The first thing I did was compare the Magic Quadrant chart with the same chart from 2007. A quick comparison shows little that separates the two. The larger enterprise solutions remain where they always have, in the upper echelon of the square, while the remainders continue to jostle for position around the centre.
There was minor movement amongst the larger organizations; one moved up a little on one axis while another tiptoed along the other. But despite that nothing much visibly has happened.
Personally it’s no surprise as the larger organizations make the biggest footprint. With a larger reservoir of capital they can afford to make things happen much quicker, marketing, sales and even innovation.
Its Just One Opinion Right ?
I think we should be grateful that this market even has a Magic Quadrant report for people to chew over.
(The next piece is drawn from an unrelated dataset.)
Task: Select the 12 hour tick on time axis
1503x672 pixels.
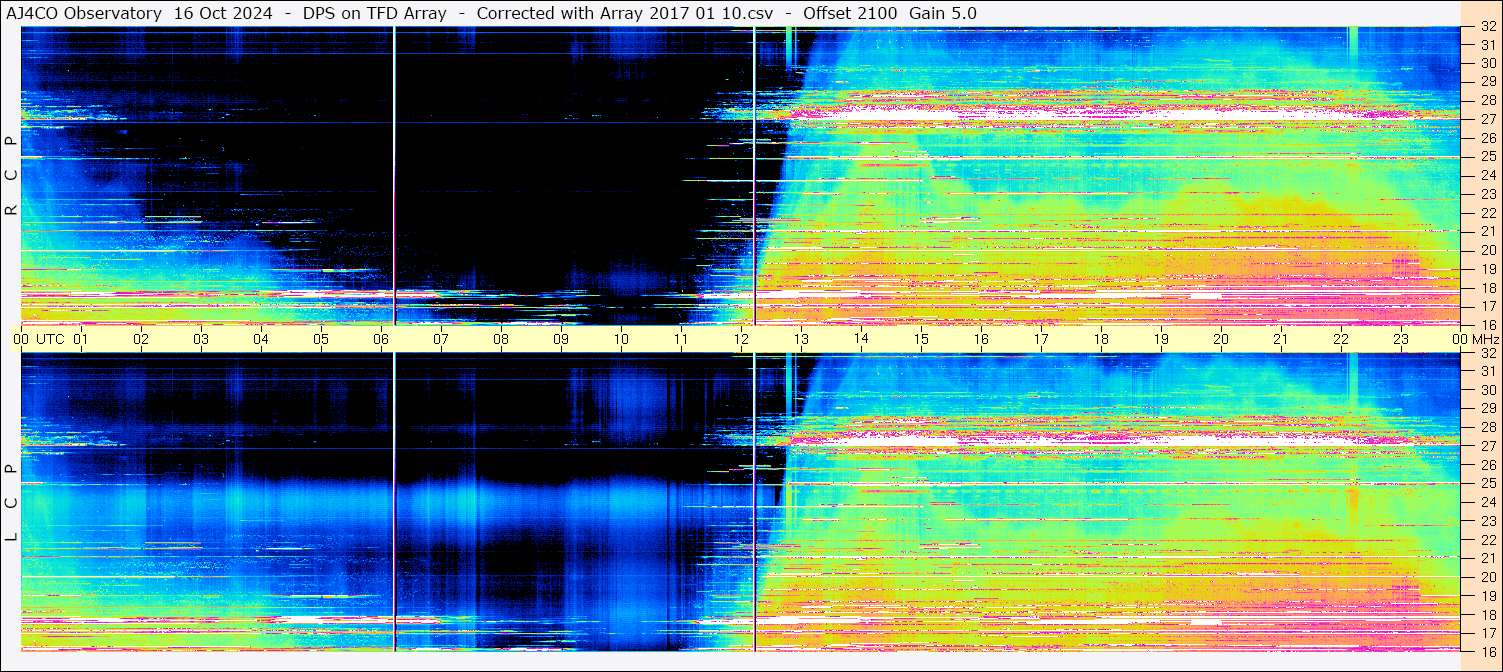Action: pos(741,339)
As is states at end of the report, “Gartner does not endorse any vendor, product or service depicted in the Magic Quadrant, and does not advise technology users to select only those vendors placed in the “Leaders” quadrant.”
It’s a bit naive though to think the report is just another opinion, as James Governor analyst with RedMonk says, being in Gartner’s Magic Quadrant can move mountains for a company.
Organizations use these reports as a means for garnering further sales, why else participate?
Quotes and positioning details are peeled off and reprinted on marketing material. In fact it’s not uncommon to find the entire Magic Quadrant report available on company websites which have benefited from the report.
Ratings by research firms matter, their opinions are taken very seriously by IT procurement departments evaluating products and services.
Moving Mountains
The Gartner Magic Quadrant evaluation process looks at several areas, not only regarding the product, its limitations and direction but also the supporting business infrastructure, marketing execution, pricing, sales execution. For a lesser-sized business, being compared to the likes of Oracle in these departments is hardly going to work in your favor.
As Dave Kearns mentions in his article, Thor Technologies’ provisioning product was ranked third or fourth (depending on how you read the chart) a few years ago. Once it was acquired by Oracle however, it was repositioned at the top of the leader quadrant with little change except for the acquisition. Despite the improved sales force the product remained the same yet it had gravitated to Leader status.
So it’s not hard to see why some businesses find these annual reports demoralizing and even attribute them to potential lost earnings as was the case with ZL Technologies
It can not be underestimated; the Magic Quadrant is incredibly powerful. “It’s the difference between trying to sell something and trying to fulfill. The business of IT purchasing is predicated on requests for proposals. Everybody in the leaders [quadrant] is always going to be invited to bed,” James Governor RedMonk analyst.
Not All Lost
If there are any positives that can be taken from these reports (for those that have not favored highly) is that they can be a catalyst for change. These detailed reports highlight areas that can be improved, providing opportunities where alternative strategies need to be sought; whether that is improving marketing execution, customer experience or something else.
Whether Gartner stops producing these reports or alters them makes no odds, there will always be opinions that some people give greater importance to over all others.
Bone-idle IT procurement departments will continue to start and end their product evaluation with these reports and opinions; grading product viability on how high and furthest to the right something is on a chart. But for many, especially with IT security budgets shrinking, purchasing decisions are being done with a lot more care. Businesses are using these opinions and reports along with many others to find something that is right for them rather than relying on where a product is positioned against bespoke criteria.